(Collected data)
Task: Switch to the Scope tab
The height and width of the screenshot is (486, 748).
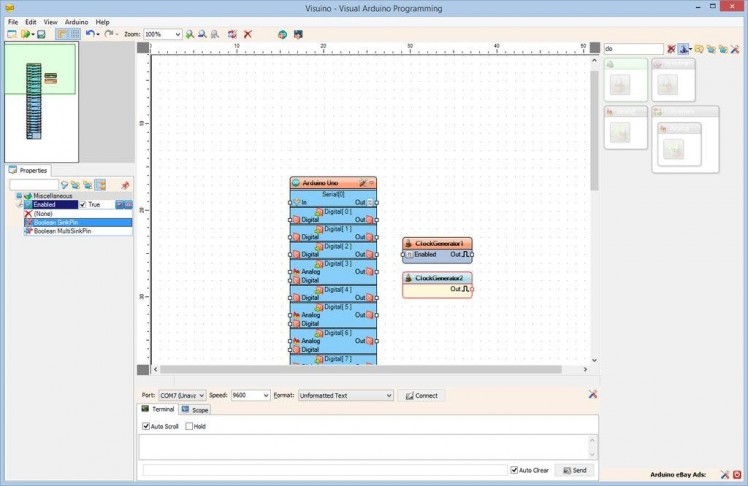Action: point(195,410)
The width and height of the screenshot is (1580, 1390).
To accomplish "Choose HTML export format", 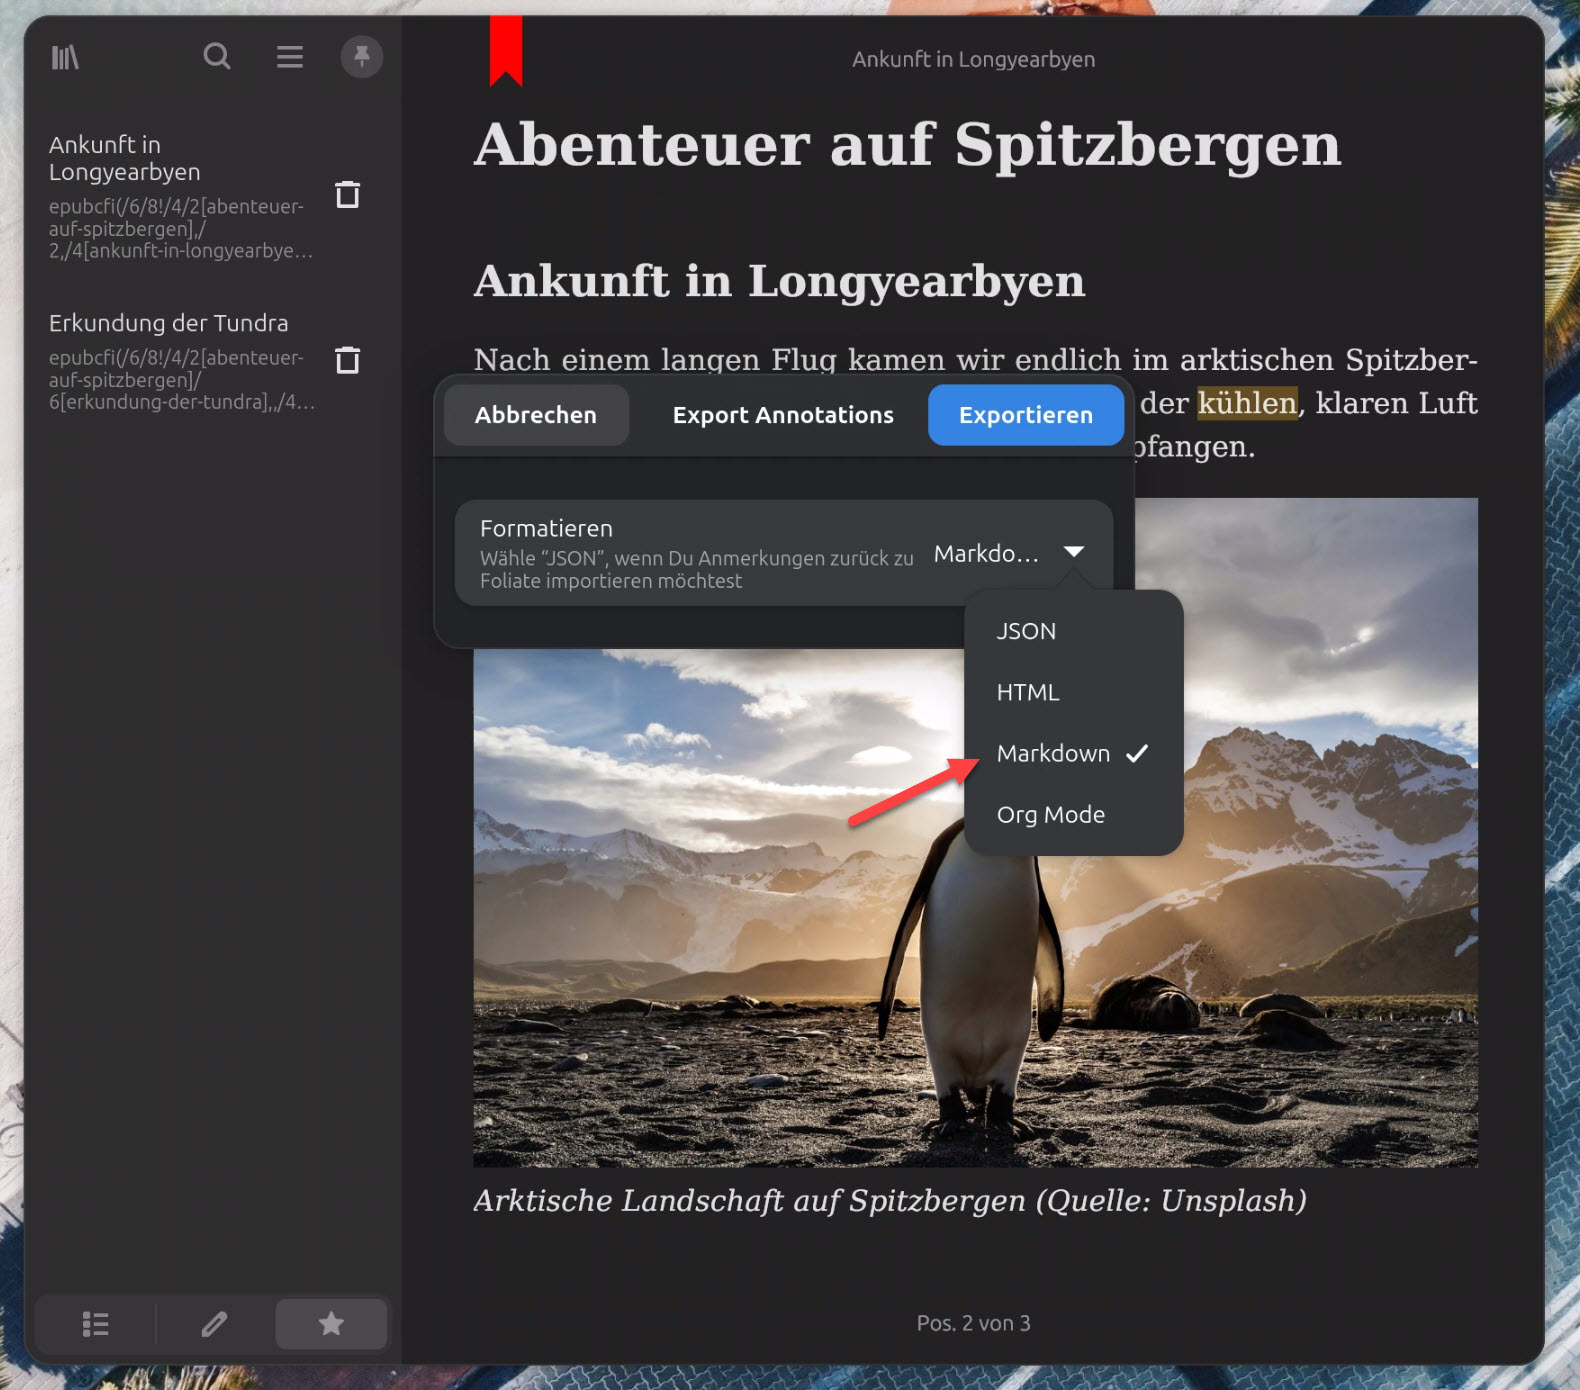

Problem details: Your answer must be every record above, word for word, with no pictures.

Response for this exercise:
Task: Switch to the Scope tab
The height and width of the screenshot is (486, 748).
Action: point(195,410)
The width and height of the screenshot is (1580, 1390).
To accomplish "Choose HTML export format", 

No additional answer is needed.